Waterlogged bogs

Bog is the name given to a fairly unusual habitat that forms on the edge of a wetland when plants grow, die and accumulate, forming a dense mat of vegetation on top of the water source.

Bogs are characterized by being waterlogged, very acidic and nutrient-poor plant communities. There are not many plants that are able to withstand these harsh conditions; most of the species found here are uncommon to rare in their overall numbers.

Photo from Mike Kay

Sphagnum moss is the most common plant found in a bog. Other fairly common plants include reeds, heath, wildflowers, cranberries and blueberries. Bogs are also home to a number of carnivorous plants that eat and digest insects and other small invertebrates to supply their nutrient requirements. One such plant is the sundew plant. The dead material on which living plants grow is called peat or peat moss.

Sundew

Photo from Mike Kay

In time, trees can seed into a bog and the site can succeed into a swampland forest, thereby destroying the bog community. In the far north, this is not as much of a problem since permafrost restricts the development of forests in these arctic regions.

Bog communities are mostly found in the north and Arctic areas, where they are often called muskeg. The largest contiguous bog is located in Western Siberia. It is nearly 7 million acres in size (nearly double the size of Maryland). About 26 percent of the land area in Finland and 20 percent of Scotland is covered in bogs.

Photo from Mike Kay

Maryland has precious few acres of bog land. Here, bogs are usually associated with mountainous terrain, although there are bogs found in the Piedmont and Coastal Plains as well. It is estimated that there are less than 200 acres of bogs in Maryland, with an average size of about half an acre.

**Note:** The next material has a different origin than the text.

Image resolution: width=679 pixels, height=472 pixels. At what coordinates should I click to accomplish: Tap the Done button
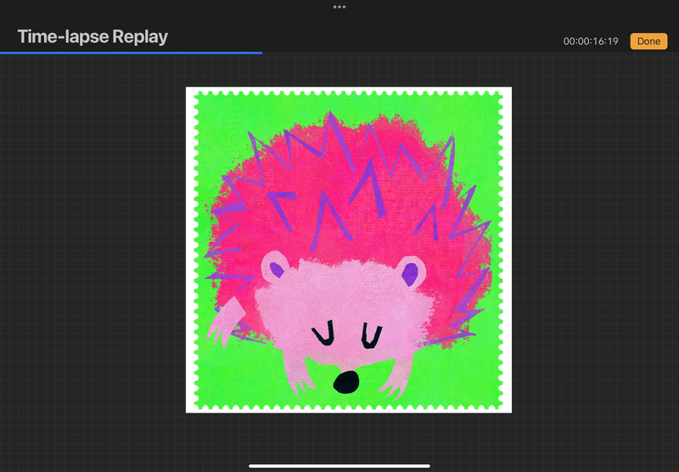coord(648,41)
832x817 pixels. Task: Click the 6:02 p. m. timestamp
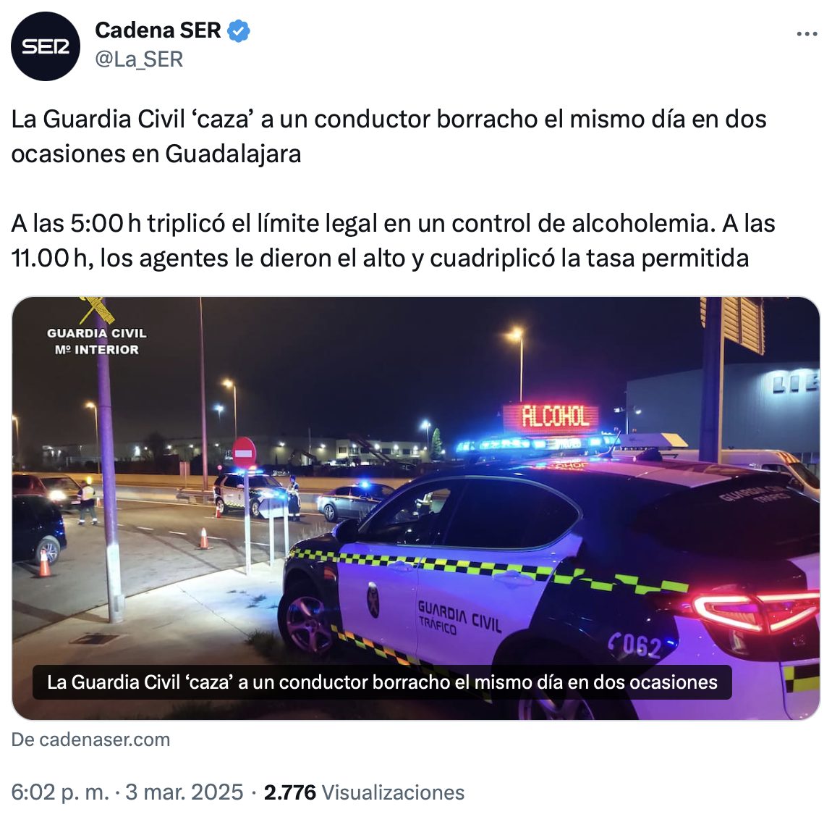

The smallest and one of the rarest turtles found in Maryland is the bog turtle (Clemmys muhlenbergii). Bog turtles are closely associated with bogs or other "open" wetland communities that have not been colonized by trees. The northern population (including Maryland) of bog turtles has declined nearly 80 percent in the last 30 years. This decline is due to loss and fragmentation of habitat, illegal taking of the turtles for pets, pollution and invasion of invasive species, especially purple loosestrife.

Bog turtle

Photo by Mike Kay

There are a number of conservation organizations actively engaged in protecting the remaining habitat, controlling invasive species, and manipulating the habitat to help ensure that bogs and open wetland habitats are restored and that the bog turtle numbers increase.